Update:The CERN users’ page has a brief official statement:

During the commissioning of the final LHC sector (sector 3-4) for 5 TeV operation, an incident occurred at 12:05 today resulting in a large helium leak into the tunnel. Further details are not yet known. Investigations will continue over the weekend and more information will be made available as soon as possible.

That means the incident is more complicated than I realized when I was writing, and that there will certainly be a delay of a few days because of the incident.  Past that, I’d say we’re still waiting for information.

Update 2: The Times has an article about this.  It has an unidentified “CERN source,” vanishing logbook entries, and other intrigue–so it’s definitely worth a read if you’re into that sort of thing.

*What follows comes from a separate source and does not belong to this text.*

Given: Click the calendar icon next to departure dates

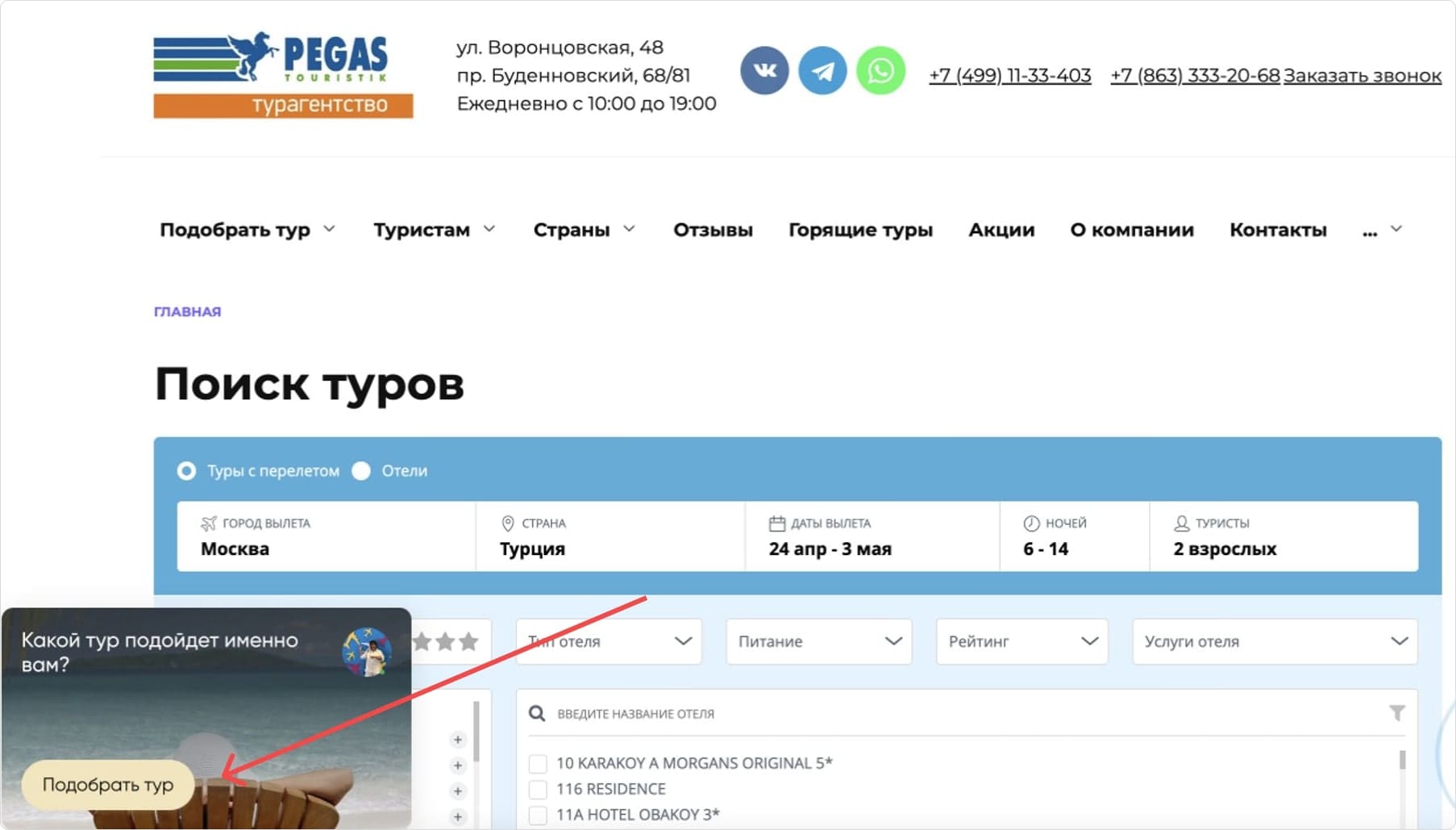Looking at the screenshot, I should coord(777,523).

Update 3 (Sept 20): The BBC is now reporting that the magnets in sector 34 will have to be warmed for repairs, which will indeed take months.  I suspect this means that the work planned for the winter shutdown, in particular preparing for the full 7 TeV on 7 TeV collisions, will begin earlier than planned, as much as possible in parallel with the repairs.  Hopefully we’ll come online and go quickly to full energy a few months into 2009 — so in the long term, this may not end up being such a large delay in the physics program.  It’s obviously a short-term disappointment, though, and a lost opportunity to calibrate our detectors with physics data prior to the 2009 run.